TASK GOAL: Below are the records; retype each one exactly.

[Saved data entries]
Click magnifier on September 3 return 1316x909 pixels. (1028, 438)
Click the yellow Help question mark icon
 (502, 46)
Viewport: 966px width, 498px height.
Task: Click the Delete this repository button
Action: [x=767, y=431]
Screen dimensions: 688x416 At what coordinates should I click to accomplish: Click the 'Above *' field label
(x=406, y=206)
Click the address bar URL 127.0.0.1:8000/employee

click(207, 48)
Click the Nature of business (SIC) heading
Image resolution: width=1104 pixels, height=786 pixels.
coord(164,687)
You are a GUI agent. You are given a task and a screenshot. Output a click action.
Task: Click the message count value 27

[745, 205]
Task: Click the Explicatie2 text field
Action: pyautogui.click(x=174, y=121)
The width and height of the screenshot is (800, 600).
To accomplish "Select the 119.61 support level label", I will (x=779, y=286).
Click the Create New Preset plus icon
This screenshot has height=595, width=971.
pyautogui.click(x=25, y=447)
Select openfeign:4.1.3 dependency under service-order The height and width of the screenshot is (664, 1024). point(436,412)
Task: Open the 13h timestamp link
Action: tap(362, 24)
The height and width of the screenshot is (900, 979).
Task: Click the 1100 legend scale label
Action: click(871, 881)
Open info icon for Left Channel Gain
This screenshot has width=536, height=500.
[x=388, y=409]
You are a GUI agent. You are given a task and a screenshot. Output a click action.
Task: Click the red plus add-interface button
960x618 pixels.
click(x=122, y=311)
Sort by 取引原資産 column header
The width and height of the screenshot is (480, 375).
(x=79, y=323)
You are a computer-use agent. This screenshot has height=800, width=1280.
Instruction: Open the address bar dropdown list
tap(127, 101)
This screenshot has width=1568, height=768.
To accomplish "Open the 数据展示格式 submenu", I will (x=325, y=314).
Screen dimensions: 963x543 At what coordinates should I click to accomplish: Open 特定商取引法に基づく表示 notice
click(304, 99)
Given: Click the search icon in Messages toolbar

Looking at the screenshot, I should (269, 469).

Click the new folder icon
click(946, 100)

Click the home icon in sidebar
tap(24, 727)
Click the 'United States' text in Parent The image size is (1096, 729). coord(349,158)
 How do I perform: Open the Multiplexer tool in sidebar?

THE COMPLETED TASK:
Click magnifier on September 3 return 1316x909 pixels. (1028, 438)
Click the yellow Help question mark icon
 (502, 46)
Viewport: 966px width, 498px height.
Task: Click the Delete this repository button
Action: [x=767, y=431]
Screen dimensions: 688x416 At what coordinates should I click to accomplish: Click the 'Above *' field label
(x=406, y=206)
Click the address bar URL 127.0.0.1:8000/employee

click(207, 48)
Click the Nature of business (SIC) heading
Image resolution: width=1104 pixels, height=786 pixels.
coord(164,687)
You are a GUI agent. You are given a task and a screenshot. Output a click action.
Task: Click the message count value 27

[745, 205]
Task: Click the Explicatie2 text field
Action: pyautogui.click(x=174, y=121)
The width and height of the screenshot is (800, 600).
To accomplish "Select the 119.61 support level label", I will (x=779, y=286).
Click the Create New Preset plus icon
This screenshot has height=595, width=971.
pyautogui.click(x=25, y=447)
Select openfeign:4.1.3 dependency under service-order The height and width of the screenshot is (664, 1024). point(436,412)
Task: Open the 13h timestamp link
Action: tap(362, 24)
The height and width of the screenshot is (900, 979).
Task: Click the 1100 legend scale label
Action: click(871, 881)
Open info icon for Left Channel Gain
This screenshot has width=536, height=500.
[x=388, y=409]
You are a GUI agent. You are given a task and a screenshot. Output a click action.
Task: Click the red plus add-interface button
960x618 pixels.
click(x=122, y=311)
Sort by 取引原資産 column header
The width and height of the screenshot is (480, 375).
(x=79, y=323)
You are a computer-use agent. This screenshot has height=800, width=1280.
Instruction: Open the address bar dropdown list
tap(127, 101)
This screenshot has width=1568, height=768.
To accomplish "Open the 数据展示格式 submenu", I will (x=325, y=314).
Screen dimensions: 963x543 At what coordinates should I click to accomplish: Open 特定商取引法に基づく表示 notice
click(304, 99)
Given: Click the search icon in Messages toolbar

Looking at the screenshot, I should (269, 469).

Click the new folder icon
click(946, 100)

Click the home icon in sidebar
tap(24, 727)
Click the 'United States' text in Parent The image size is (1096, 729). coord(349,158)
 How do I perform: Open the Multiplexer tool in sidebar?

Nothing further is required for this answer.